Bisnis.com, JAKARTA — Ekonom Universitas Indonesia (UI) Fithra Faisal mengatakan penerimaan kelompok negara European Free Trade Association (EFTA) yang meliputi Islandia, Liechtenstein, Norwegia dan Swiss terhadap komoditas minyak kelapa sawit mentah atau crude palm oil (CPO) Indonesia masih perlu dikaji lebih lanjut.
Hal itu disampaikan Fithra menyusul pernyataan publik yang disampaikan Wakil Menteri Perdagangan Jerry Sambuaga saat sosialisasi hasil perundingan perdagangan IK-CEPA yang disiarkan secara daring, Selasa (7/12/2021).
“EFTA menerima CPO kita sepertinya belum definitif ya, itu kan baru statement dari pak Wamendag. Kita harus melihat formalnya seperti apa, apakah menerima dengan precondition atau yang lain,” kata Fithra melalui sambungan telepon, Rabu (8/12/2021).
Hanya saja, Fithra mengatakan, kebijakan Renewable Energy Directive (RED) II dan Delegated Regulation Uni Eropa yang menghentikan impor CPO cenderung untuk memproteksi produk dalam negeri yang sejenis.
“Mereka sebenarnya melakukan perlindungan terhadap produk dalam negerinya seperti Sunflower dan yang lainnya sementara CPO kita terbilang lebih murah dibandingkan produk-produk mereka, mereka lebih non tarif barrier,” kata dia.
Dengan demikian, kata dia, pernyataan Jerry ihwal penerimaan CPO Indonesia dari negara kelompok EFTA itu memiliki signifikansinya di sidang kedua (second substantive meeting) sengketa DS 593 terhadap Uni Eropa di world trade organization atau WTO pada akhir tahun ini.
“Kalau pernyataan ini bisa dijadikan pegangan, ada dua kasus yang berbeda dari sisi kontrol dan treatment, kalau ada perbedaan padahal standarnya sama berarti Uni Eropa diskriminatif,” kata dia.
Seperti diberitakan sebelumnya, Jerry menegaskan empat negara European Free Trade Association (EFTA) yang meliputi Islandia, Liechtenstein, Norwegia dan Swiss menerima komoditas kelapa sawit Indonesia yang saat ini tengah mengalami diskriminasi dari Uni Eropa.
Jerry mengatakan negara kelompok EFTA itu terkenal kritis ihwal isu lingkungan dan pembangunan berkelanjutan.
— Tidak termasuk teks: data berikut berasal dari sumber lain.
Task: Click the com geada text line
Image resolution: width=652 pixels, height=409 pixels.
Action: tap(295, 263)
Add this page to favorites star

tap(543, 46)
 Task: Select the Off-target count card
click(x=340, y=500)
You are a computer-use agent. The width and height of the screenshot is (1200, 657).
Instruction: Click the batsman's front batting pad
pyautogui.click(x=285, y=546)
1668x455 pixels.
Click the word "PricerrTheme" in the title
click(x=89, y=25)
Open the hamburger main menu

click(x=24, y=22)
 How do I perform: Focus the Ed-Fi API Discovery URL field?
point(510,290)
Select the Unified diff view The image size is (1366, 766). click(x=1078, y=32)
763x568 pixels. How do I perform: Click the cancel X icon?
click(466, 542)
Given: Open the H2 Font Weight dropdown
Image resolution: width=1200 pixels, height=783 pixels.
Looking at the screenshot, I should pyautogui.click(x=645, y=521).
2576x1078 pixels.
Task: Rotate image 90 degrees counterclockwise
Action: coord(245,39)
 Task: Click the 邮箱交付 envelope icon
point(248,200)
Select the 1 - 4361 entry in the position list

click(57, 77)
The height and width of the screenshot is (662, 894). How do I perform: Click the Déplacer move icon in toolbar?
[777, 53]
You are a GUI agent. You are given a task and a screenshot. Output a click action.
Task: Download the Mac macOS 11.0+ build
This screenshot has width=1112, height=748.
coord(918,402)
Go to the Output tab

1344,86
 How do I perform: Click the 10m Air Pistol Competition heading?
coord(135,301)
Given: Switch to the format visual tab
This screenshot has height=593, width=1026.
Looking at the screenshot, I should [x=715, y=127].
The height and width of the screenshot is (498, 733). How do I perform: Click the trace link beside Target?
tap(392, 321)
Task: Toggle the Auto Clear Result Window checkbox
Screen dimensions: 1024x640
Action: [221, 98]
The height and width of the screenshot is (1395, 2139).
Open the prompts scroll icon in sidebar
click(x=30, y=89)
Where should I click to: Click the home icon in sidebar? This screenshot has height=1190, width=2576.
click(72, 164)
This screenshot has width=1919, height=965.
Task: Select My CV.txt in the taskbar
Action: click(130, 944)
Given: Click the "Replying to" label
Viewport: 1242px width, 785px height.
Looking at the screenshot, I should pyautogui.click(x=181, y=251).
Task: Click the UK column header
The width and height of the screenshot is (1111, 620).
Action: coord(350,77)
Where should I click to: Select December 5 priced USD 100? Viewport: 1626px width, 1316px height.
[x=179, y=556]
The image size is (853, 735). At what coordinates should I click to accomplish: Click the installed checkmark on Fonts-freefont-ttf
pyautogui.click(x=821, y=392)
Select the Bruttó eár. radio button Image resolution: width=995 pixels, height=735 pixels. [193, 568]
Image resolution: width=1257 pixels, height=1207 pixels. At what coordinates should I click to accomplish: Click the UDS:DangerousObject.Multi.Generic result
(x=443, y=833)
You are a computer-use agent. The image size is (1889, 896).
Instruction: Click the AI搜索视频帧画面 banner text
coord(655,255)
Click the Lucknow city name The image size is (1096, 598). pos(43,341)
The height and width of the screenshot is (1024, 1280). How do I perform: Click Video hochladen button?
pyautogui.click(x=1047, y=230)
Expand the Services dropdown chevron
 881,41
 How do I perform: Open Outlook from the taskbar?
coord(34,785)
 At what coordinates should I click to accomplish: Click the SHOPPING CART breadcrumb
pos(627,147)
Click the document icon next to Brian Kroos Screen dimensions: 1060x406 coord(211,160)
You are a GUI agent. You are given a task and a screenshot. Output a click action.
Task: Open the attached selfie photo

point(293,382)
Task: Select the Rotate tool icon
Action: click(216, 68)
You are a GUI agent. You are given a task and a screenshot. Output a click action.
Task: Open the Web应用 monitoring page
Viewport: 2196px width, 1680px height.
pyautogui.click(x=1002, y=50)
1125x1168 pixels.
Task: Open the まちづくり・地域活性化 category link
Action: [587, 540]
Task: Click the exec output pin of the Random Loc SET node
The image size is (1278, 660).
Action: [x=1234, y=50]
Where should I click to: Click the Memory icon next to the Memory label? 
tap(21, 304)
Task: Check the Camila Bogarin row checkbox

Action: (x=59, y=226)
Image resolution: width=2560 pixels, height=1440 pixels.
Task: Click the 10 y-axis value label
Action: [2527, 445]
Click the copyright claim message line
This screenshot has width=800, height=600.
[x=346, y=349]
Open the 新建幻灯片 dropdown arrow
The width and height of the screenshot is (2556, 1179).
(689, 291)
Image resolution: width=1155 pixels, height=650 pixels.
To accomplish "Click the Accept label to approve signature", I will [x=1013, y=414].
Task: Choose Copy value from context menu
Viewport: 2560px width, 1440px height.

Dengan demikian, kata dia, Uni Eropa mesti mesti meninjau ulang kebijakan diskriminatif yang diterapkan pada komoditas minyak kelapa sawit mentah atau crude palm oil (CPO) asal Indonesia.
“Uni Eropa harus melihat itu, di mana EFTA negara yang critical salah satunya Swiss menerima kita justru dan menyambut baik kerjasama melalui Comprehensive Economic Partnership Agreement [CEPA]. Ini bukan soal komersial bisnis regional saja tetapi juga politik soal signifikansi Indonesia di mata dunia,” tuturnya.
Indonesia bersama Islandia, Liechtenstein, Norwegia, dan Swiss telah mengimplementasikan Perjanjian Kemitraan Ekonomi Komprehensif Indonesia dan Asosiasi Perdagangan Bebas Eropa (EFTA) atau IE-CEPA pada Senin (1/11/2021).
Data yang dihimpun Kementerian Perdagangan menunjukkan bahwa perdagangan Indonesia dengan EFTA masih didominasi Swiss. Sekitar 96 ekspor Indonesia ke EFTA yang setara dengan US$1,07 miliar selama Januari sampai Agustus 2021 masuk ke Swiss. Sementara 71 persen impor Indonesia dari EFTA juga berasal dari Swiss, nilainya mencapai US$358,9 juta.